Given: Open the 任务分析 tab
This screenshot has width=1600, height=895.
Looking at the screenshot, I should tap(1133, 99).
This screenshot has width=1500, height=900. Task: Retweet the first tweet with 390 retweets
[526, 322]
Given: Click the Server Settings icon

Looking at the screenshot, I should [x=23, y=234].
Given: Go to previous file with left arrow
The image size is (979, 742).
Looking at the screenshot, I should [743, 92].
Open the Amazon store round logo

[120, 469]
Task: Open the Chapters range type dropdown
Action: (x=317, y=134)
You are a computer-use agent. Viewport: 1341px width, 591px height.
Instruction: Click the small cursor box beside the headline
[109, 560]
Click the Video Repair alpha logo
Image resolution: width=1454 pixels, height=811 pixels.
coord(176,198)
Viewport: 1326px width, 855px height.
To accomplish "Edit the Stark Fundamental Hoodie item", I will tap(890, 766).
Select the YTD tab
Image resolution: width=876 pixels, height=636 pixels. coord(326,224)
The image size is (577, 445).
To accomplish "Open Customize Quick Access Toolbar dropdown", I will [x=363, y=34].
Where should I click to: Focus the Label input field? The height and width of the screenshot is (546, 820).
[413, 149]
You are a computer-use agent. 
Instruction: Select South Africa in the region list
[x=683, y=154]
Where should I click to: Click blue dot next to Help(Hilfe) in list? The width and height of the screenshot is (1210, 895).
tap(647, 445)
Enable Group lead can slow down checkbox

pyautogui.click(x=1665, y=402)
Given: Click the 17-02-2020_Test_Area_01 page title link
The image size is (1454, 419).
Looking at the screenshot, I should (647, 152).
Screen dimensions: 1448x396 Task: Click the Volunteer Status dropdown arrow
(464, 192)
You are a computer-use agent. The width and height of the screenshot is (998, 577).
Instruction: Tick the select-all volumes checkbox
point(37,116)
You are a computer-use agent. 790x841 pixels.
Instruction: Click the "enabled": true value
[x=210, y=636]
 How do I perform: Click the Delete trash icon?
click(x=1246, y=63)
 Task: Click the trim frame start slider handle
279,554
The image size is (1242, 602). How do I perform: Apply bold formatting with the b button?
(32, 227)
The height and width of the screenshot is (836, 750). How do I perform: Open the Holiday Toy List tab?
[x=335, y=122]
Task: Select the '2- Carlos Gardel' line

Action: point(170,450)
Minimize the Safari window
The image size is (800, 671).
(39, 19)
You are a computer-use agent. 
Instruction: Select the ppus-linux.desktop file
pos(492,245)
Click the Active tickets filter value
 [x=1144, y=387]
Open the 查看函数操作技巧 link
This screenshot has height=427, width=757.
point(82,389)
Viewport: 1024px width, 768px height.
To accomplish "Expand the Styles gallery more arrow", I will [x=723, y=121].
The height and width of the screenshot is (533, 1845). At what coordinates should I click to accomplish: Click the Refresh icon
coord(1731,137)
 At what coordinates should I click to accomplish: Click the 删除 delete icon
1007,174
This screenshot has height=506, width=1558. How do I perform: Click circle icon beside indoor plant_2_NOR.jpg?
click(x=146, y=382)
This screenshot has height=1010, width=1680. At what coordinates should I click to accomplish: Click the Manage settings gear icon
+++
> _ACTIVITY_
Please copy each line of the records above in which the word "will" can be found.

> _REPLY TO THE TASK_
To accomplish "Edit the Stark Fundamental Hoodie item", I will tap(890, 766).
To accomplish "Open Customize Quick Access Toolbar dropdown", I will [x=363, y=34].
To accomplish "Expand the Styles gallery more arrow", I will [x=723, y=121].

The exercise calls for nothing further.